In a previous entry, I wrote about making DNS name decompression faster by moving work left on this diagram so that we do less of it:
names < pointers < labels < bytes
Last week I had a bright idea about that leftmost step, moving per-pointer work to per-name, using some dirty tricks. Sadly the experiment was not successful, because it also increased the per-label work. Nevertheless I think it’s interesting enough to be worth writing about.
This article is part of a series on optimizing DNS names:
- tolower() in bulk at speed
- a DNS name compression algorithm
- faster DNS name decompression
- BIND zone transfer performance
- slower DNS name decompression
- tolower() with AVX-512
- tolower() small string performance
bright idea
Remember that a DNS name compression pointer refers to a “prior occurance” of a name. We have already parsed prior names, so can we re-use the work we already did, instead of re-doing it?
potential wins
The main effect of this idea is that we can stop parsing the name as soon as we get to the first pointer. We no longer need to chase pointers, so the DNS name parsing loop can be simpler and faster.
It’s relatively common for a DNS name to be nothing but a pointer, i.e. an exact match for a prior name, not a suffix. For instance, this happens when there are multiple records in an RRset: each record has the same owner name. The DNS message parser needs to collect these records into an RRset, so it needs to match owner names. That becomes easier if the name parser has already found a match.
I also thought I might be able to harden the DNS name parser against maliciously long chains of pointers, by a very strict reading of RFC 1035: a compression pointer must point to a prior name that we have already parsed.
unknown RRtypes
Sadly, hardening a DNS name parser is not that easy. A message can contain DNS records of a type that we don’t understand, and we have to treat those records as opaque blobs. But those records can contain names, which we will not have parsed. And the sender can legitimately use those names as compression pointer targets. (Thanks to Peter van Dijk for pointing this out.)
This also means that we still need a full-fat name parser that chases pointers to unknown targets. I moved it out of the hot path so it is only used in awkward cases, so the common cases can still benefit from simplification.
matching pointers
We need a data structure for looking up compression pointer targets. It needs to be very fast, ideally faster than chasing pointers, or at least negligibly slower than chasing one pointer. It also needs to avoid using lots of memory. It is difficult to satisfy both of these requirements using a data structure that is indexed with the compression pointer’s value.
Instead we use a dirty and dangerous trick.
After we have parsed a name, we add the position and name of each possible compression pointer target (the start of each label) to an array. The label length octet in the message is overwritten by its array index.
To look up a compression pointer, we get the octet in the message at the pointer’s target, and use that as the array index. We cross-check by verifying that the position stored in that array slot matches the pointer target.

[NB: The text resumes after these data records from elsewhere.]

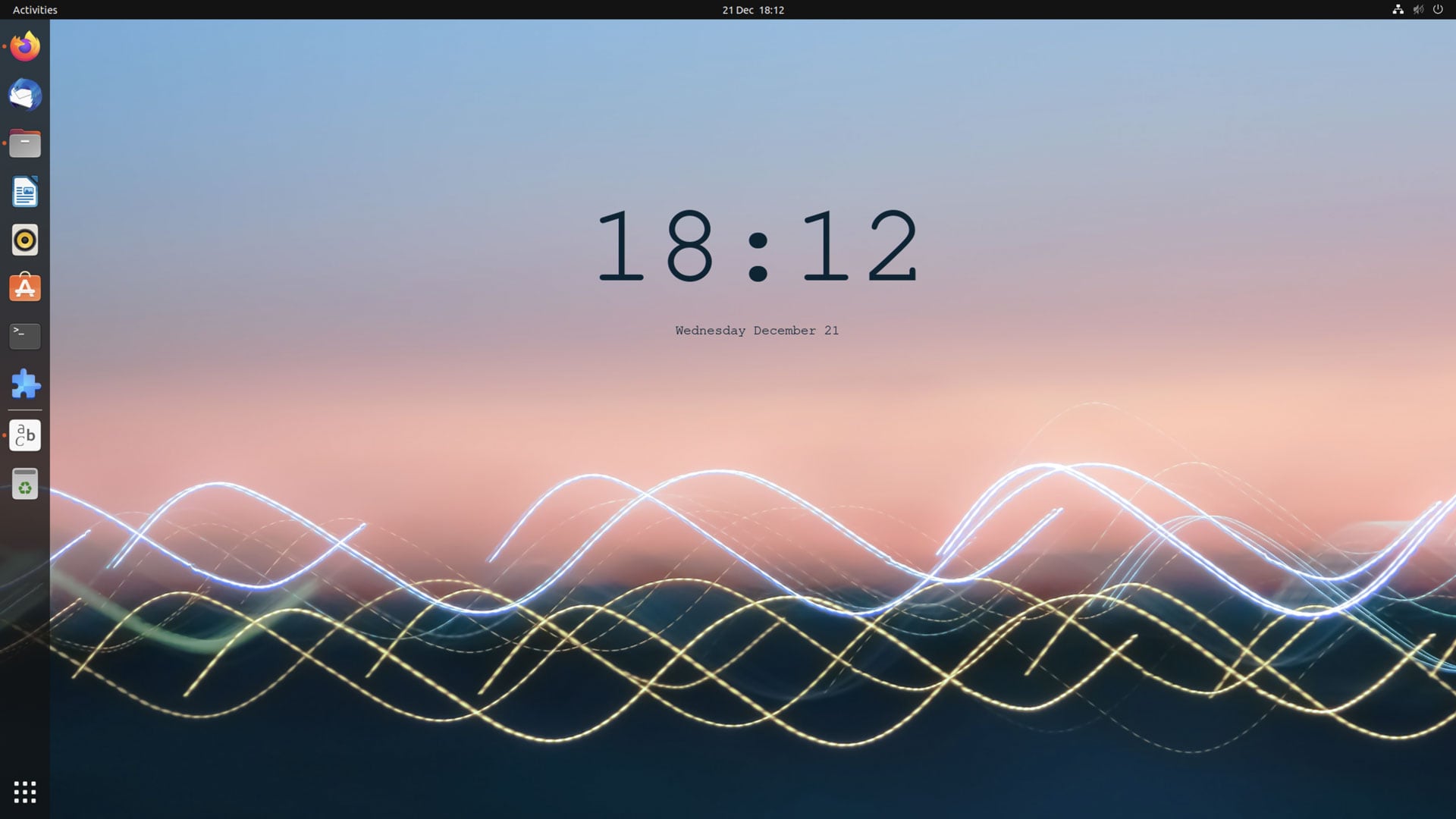Open the GNOME Extensions app

pos(24,385)
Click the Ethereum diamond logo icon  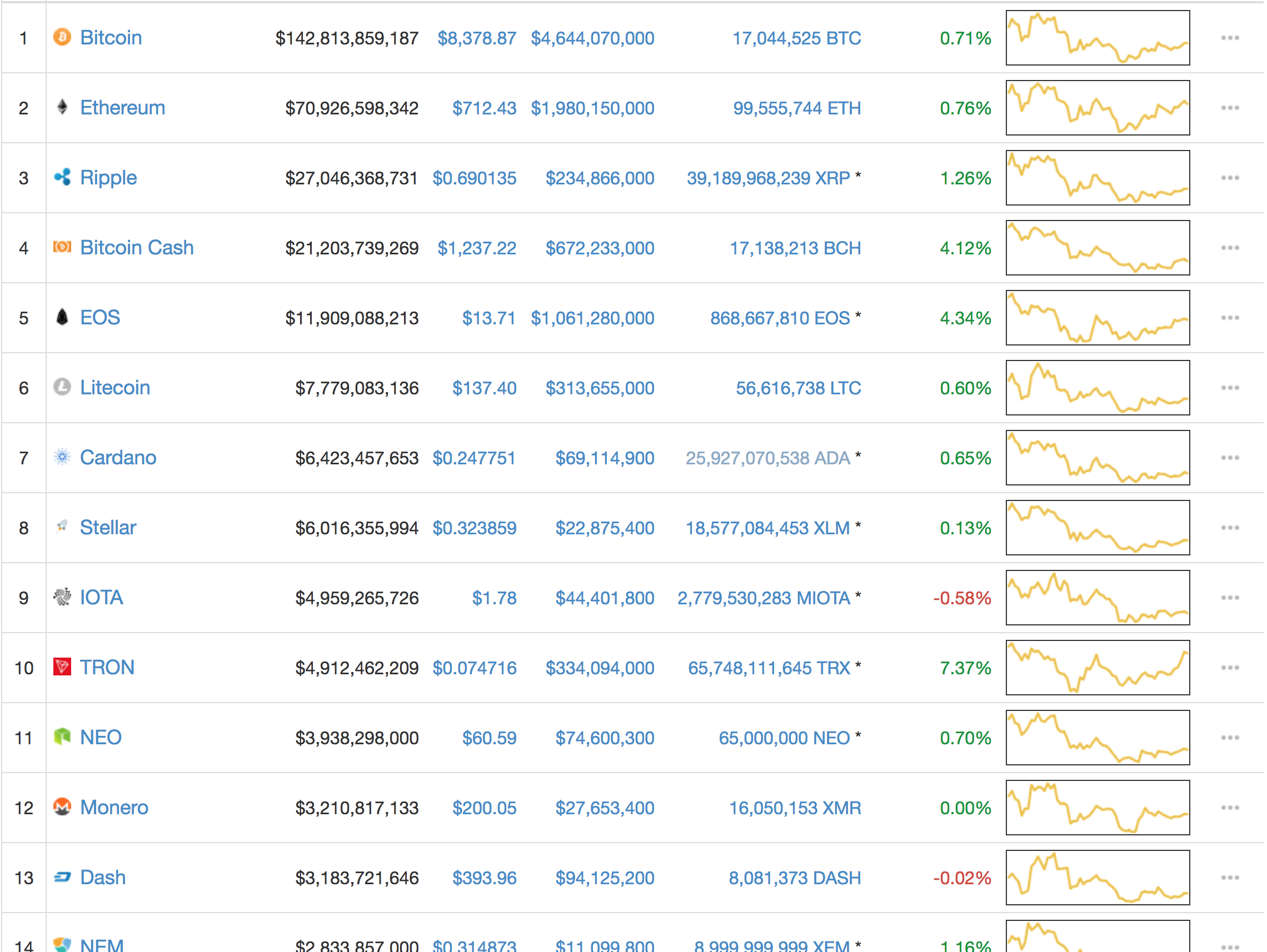62,107
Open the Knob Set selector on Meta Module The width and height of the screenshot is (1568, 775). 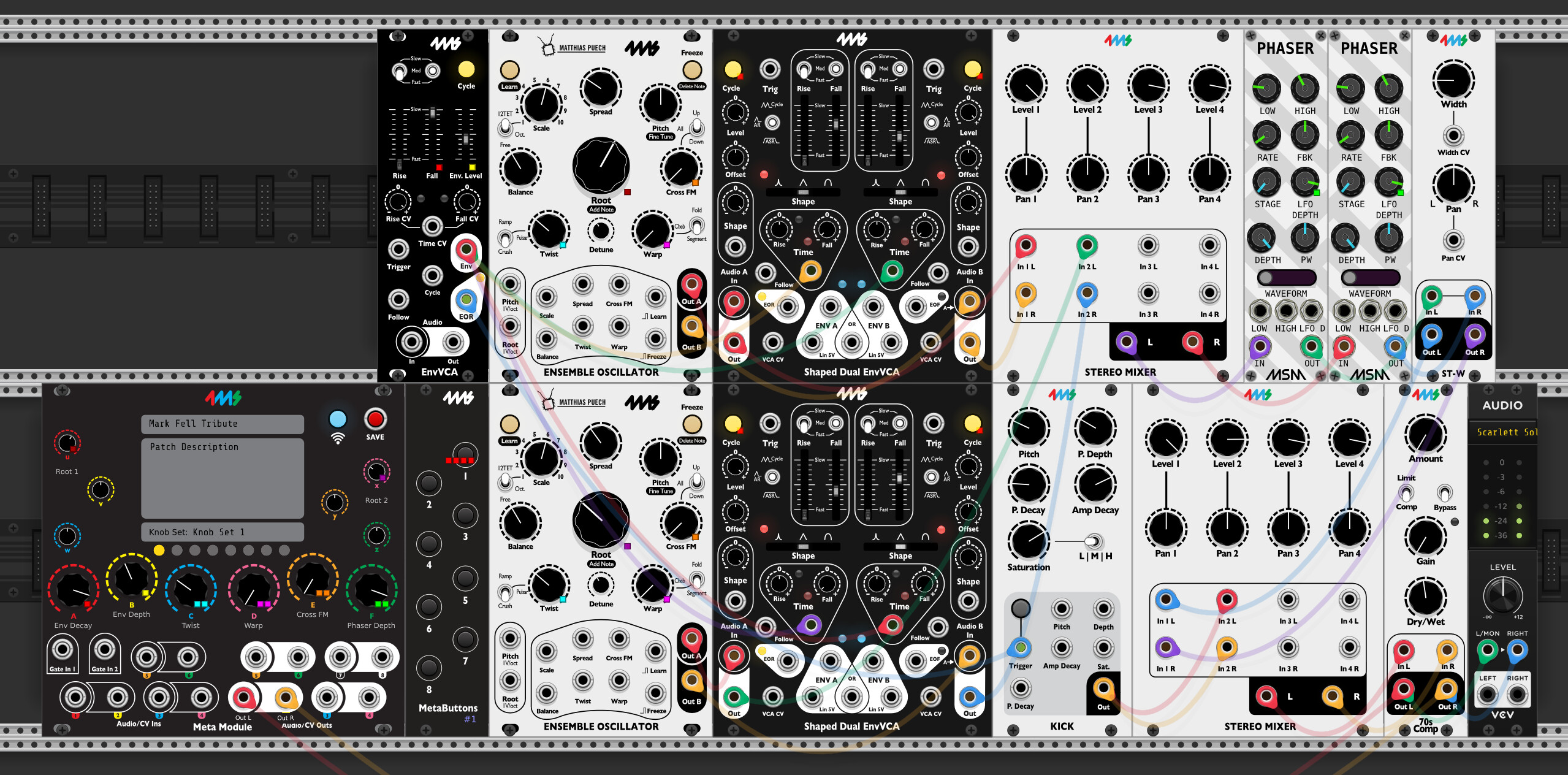[x=222, y=532]
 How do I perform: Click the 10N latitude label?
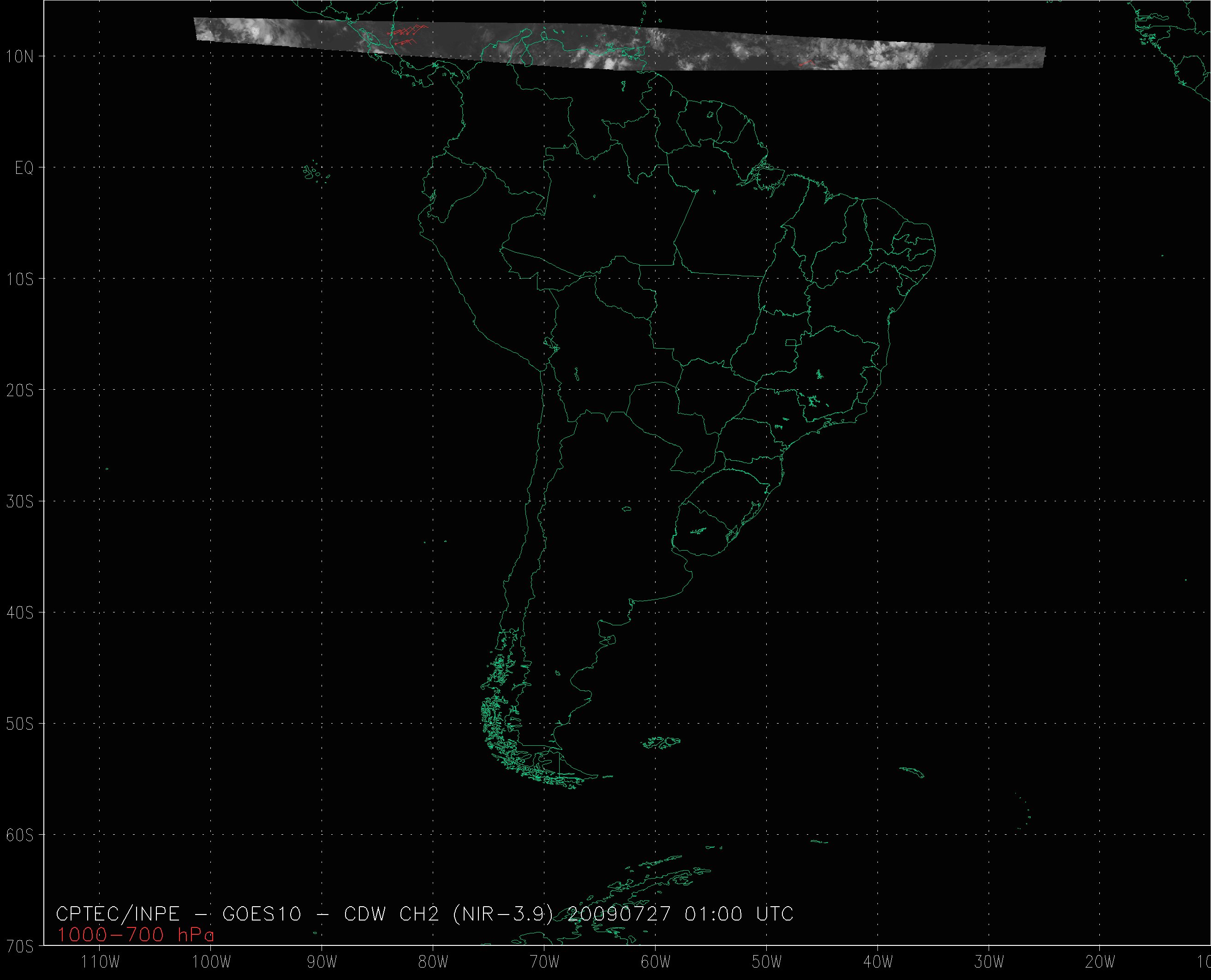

As I was starting this experiment, I wrote to myself in a comment, “This is probably unwise.” Yes. Yes, it is.
roll-back
There are a couple of situations where we need to undo our message mangling.
-
After parsing a message, we may need to verify a
TSIG
orSIG0
message signature, so we need to completely clean up when parsing is done. -
BIND parses records into a target buffer; when this runs out of space, BIND allocates some more space and re-parses the record. In the out-of-space recovery path, we need to roll back to before the record so it can be re-parsed.
Our “prior occurance” array contains pointers to parsed names; the octet value that we overwrote with the array index was originally the first octet of the name we found at that point. So it isn’t too difficult to clean up the mess.
A partial roll-back is also not too hard: we can work backwards from the end of the array, because slots are added in the order they appear in the message.
fall-back
I mentioned earlier that we still need a full-fat DNS name parser to cope with awkward pointers that do not refer to a name we saw before.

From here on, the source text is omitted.